Pourquoi l'expertise médicale est la pierre angulaire de l'indemnisation du dommage corporel grave. Par Nathan Hazzan, Avocat.
Une victime gravement blessée peut voir le montant de son indemnisation varier de plusieurs centaines de milliers d'euros alors même que son état de santé demeure strictement identique. Ce qui évolue n'est pas le dommage lui-même, mais la manière dont ses conséquences sont identifiées, analysées et évaluées lors de l'expertise médicale.
L’expertise médicale est le socle de l’indemnisation pour un dommage corporel grave. Elle ne se limite pas à constater une blessure, mais évalue toutes ses conséquences : séquelles physiques, besoins futurs, douleurs ou impacts professionnels. Sans elle, le montant de l’indemnisation peut varier de plusieurs centaines de milliers d’euros, même si l’état de santé de la victime reste identique. Par exemple, deux victimes avec un handicap similaire peuvent recevoir des indemnisations très différentes selon que l’expertise retient 3 ou 6 heures d’assistance humaine par jour. Cette différence, projetée sur plusieurs décennies, peut représenter des écarts de plusieurs centaines de milliers d’euros. L’expertise permet aussi de distinguer les séquelles directement liées à l’accident de celles causées par un état antérieur ou une pathologie indépendante, conformément au principe de réparation intégrale.
L’expertise médicale a deux rôles principaux. D’abord, elle reconstitue de manière objective la chronologie des faits : accident, symptômes, soins et complications. Elle permet de faire un tri entre ce qui relève du dommage et ce qui est indépendant (état antérieur, évolution naturelle). Ensuite, elle fournit des éléments techniques indispensables au raisonnement juridique. Par exemple, en cas de responsabilité médicale, elle peut confirmer une faute, un aléa thérapeutique (complication imprévisible) ou une cause étrangère (événement indépendant). Elle aide aussi à évaluer une perte de chance, comme lorsqu’une prise en charge conforme aurait pu éviter ou limiter le dommage. Bien que l’expertise ne décide pas du montant final, elle influence directement les offres indemnitaires et les décisions judiciaires, car elle fixe les bases techniques du dossier.

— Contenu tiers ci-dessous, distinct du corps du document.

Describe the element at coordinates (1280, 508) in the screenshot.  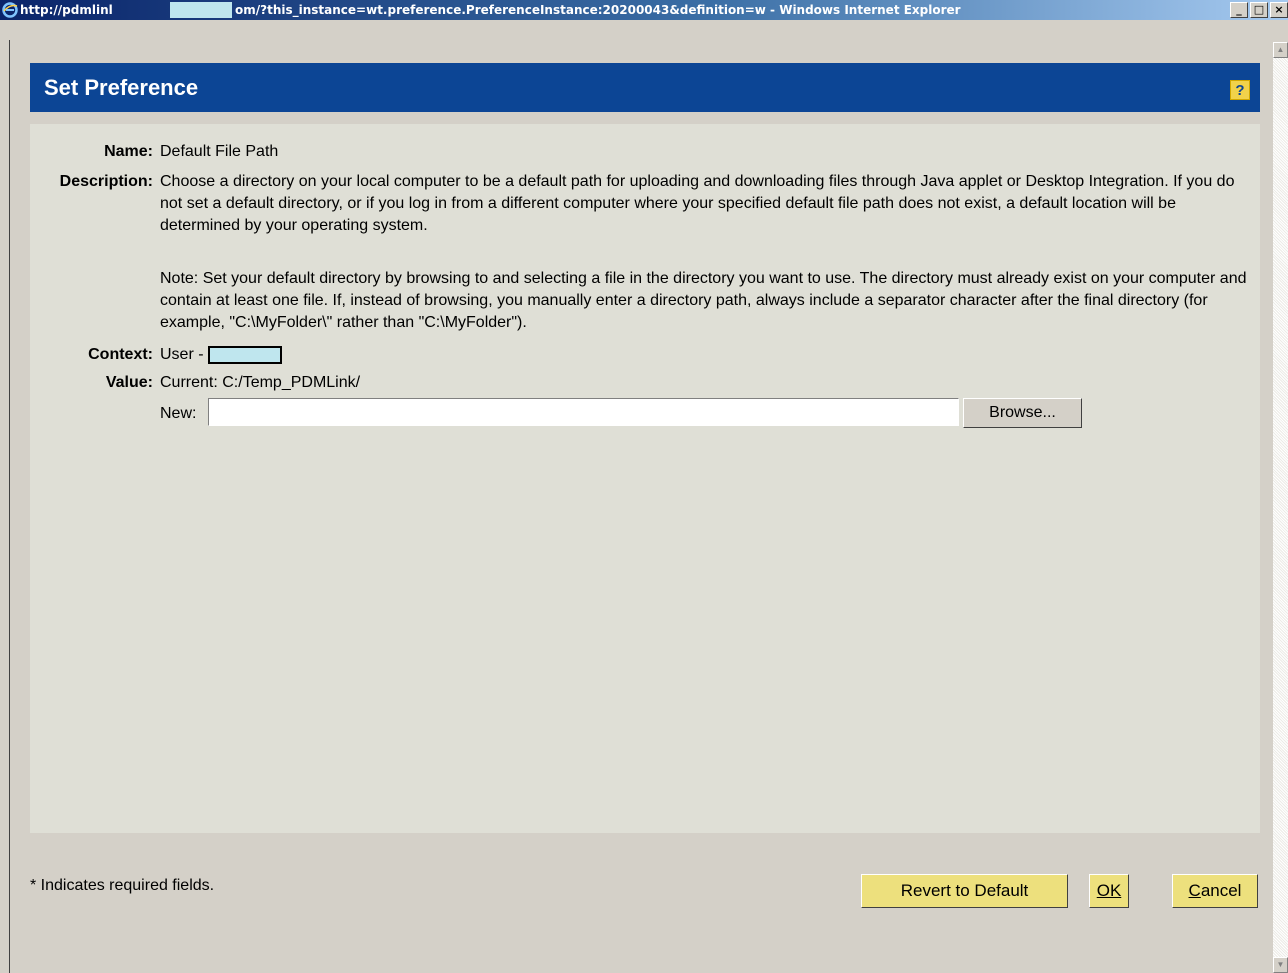
I see `vertical-scrollbar: ▲ ▼` at that location.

L’expertise médicale détermine les besoins futurs de la victime, qui influencent fortement le montant de l’indemnisation. Parmi les postes les plus impactés figurent l’assistance par tierce personne (nombre d’heures d’aide quotidienne), les dépenses de santé futures, les aménagements du logement ou du véhicule, et les pertes de gains professionnels. Par exemple, une différence de 3 heures d’assistance par jour peut entraîner un écart de plusieurs centaines de milliers d’euros sur plusieurs décennies. De même, la reconnaissance d’un besoin d’aménagement du logement ou d’une incidence professionnelle (reconversion, perte d’opportunités) peut augmenter significativement l’indemnisation. Ces évaluations reposent sur une analyse médico-légale rigoureuse, qui doit être précise pour refléter la réalité des préjudices subis.
Une expertise médicale incomplète ou mal réalisée peut avoir des conséquences graves pour la victime. Si une séquelle, un besoin ou une incidence professionnelle n’est pas identifié à ce stade, il sera très difficile, voire impossible, de le faire reconnaître ensuite. Par exemple, une limitation fonctionnelle sous-évaluée ou un besoin d’aide humaine minimisé peut réduire considérablement l’indemnisation finale. De plus, une expertise lacunaire affaiblit la position de la victime face à l’assureur ou au juge, car elle peut être contestée plus facilement. C’est pourquoi l’intervention d’un médecin conseil de victimes est cruciale : il s’assure que tous les aspects du dommage sont correctement analysés et que les besoins futurs sont pleinement pris en compte. Le risque principal n’est pas seulement une expertise défavorable, mais l’absence de reconnaissance de certains préjudices.
L’expertise médicale ne tranche pas le litige, mais elle en détermine les contours. Elle influence directement l’évaluation des préjudices et le montant de l’indemnisation, car elle fournit les éléments techniques nécessaires à la qualification juridique des faits et à l’appréciation des besoins. Dans les dossiers de dommage corporel grave, le débat indemnitaire commence souvent dès l’expertise, et non devant le juge. Une séquelle mal analysée ou un besoin sous-évalué à ce stade sera difficile à réintroduire par la suite. Ainsi, l’expertise médicale est bien plus qu’une étape procédurale : elle est le fondement technique sur lequel repose, pour une large part, la réparation du préjudice. Son rôle est d’autant plus déterminant que les conséquences du handicap s’inscrivent souvent dans la durée.